Top of Supplied data
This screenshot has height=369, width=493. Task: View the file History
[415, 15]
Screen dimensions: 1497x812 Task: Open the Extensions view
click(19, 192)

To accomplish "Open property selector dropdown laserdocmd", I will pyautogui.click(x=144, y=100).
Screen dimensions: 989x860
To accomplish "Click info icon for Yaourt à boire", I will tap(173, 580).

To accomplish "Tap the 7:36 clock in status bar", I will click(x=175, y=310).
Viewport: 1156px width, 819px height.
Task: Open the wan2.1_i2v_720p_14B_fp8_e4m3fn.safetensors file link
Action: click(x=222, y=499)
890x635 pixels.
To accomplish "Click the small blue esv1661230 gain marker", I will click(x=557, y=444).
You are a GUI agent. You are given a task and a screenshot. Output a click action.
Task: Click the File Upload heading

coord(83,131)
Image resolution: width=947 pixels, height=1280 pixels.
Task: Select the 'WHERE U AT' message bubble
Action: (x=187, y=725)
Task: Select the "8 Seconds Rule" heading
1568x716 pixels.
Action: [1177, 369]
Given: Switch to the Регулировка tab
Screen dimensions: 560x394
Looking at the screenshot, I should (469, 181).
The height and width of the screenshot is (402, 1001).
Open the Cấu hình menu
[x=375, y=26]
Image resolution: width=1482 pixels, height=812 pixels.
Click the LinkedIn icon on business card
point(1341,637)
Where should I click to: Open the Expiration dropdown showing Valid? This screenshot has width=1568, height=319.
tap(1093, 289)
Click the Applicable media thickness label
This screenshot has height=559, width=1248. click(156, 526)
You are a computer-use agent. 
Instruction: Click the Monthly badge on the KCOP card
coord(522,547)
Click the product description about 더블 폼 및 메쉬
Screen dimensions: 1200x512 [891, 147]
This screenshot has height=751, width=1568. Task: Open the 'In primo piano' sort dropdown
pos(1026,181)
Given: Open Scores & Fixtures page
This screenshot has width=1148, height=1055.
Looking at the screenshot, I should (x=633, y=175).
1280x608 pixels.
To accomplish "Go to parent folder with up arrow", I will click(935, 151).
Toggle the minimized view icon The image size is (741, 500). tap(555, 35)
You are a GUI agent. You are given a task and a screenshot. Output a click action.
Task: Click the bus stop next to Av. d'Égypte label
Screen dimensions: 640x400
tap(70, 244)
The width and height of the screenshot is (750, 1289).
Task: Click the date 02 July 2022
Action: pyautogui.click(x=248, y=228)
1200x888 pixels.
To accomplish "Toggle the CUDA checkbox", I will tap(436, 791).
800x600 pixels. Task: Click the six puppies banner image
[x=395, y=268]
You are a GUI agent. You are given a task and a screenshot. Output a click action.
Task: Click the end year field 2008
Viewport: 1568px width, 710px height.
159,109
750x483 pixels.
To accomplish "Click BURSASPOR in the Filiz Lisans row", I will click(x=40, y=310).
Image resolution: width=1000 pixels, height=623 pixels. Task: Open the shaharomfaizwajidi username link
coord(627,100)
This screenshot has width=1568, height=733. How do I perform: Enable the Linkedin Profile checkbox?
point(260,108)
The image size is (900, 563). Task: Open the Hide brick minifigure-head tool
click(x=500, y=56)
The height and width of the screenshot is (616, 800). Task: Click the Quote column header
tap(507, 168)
Bottom of Supplied data
_Task requirements_: Reproduce exactly the section above that begins at the line containing "The height and width of the screenshot is (402, 1001)." and ends at the line containing "Task: Click the bus", leaving out all other lines.

_Written answer_:
The height and width of the screenshot is (402, 1001).
Open the Cấu hình menu
[x=375, y=26]
Image resolution: width=1482 pixels, height=812 pixels.
Click the LinkedIn icon on business card
point(1341,637)
Where should I click to: Open the Expiration dropdown showing Valid? This screenshot has width=1568, height=319.
tap(1093, 289)
Click the Applicable media thickness label
This screenshot has height=559, width=1248. click(156, 526)
You are a computer-use agent. 
Instruction: Click the Monthly badge on the KCOP card
coord(522,547)
Click the product description about 더블 폼 및 메쉬
Screen dimensions: 1200x512 [891, 147]
This screenshot has height=751, width=1568. Task: Open the 'In primo piano' sort dropdown
pos(1026,181)
Given: Open Scores & Fixtures page
This screenshot has width=1148, height=1055.
Looking at the screenshot, I should (x=633, y=175).
1280x608 pixels.
To accomplish "Go to parent folder with up arrow", I will click(935, 151).
Toggle the minimized view icon The image size is (741, 500). tap(555, 35)
You are a GUI agent. You are given a task and a screenshot. Output a click action.
Task: Click the bus stop next to Av. d'Égypte label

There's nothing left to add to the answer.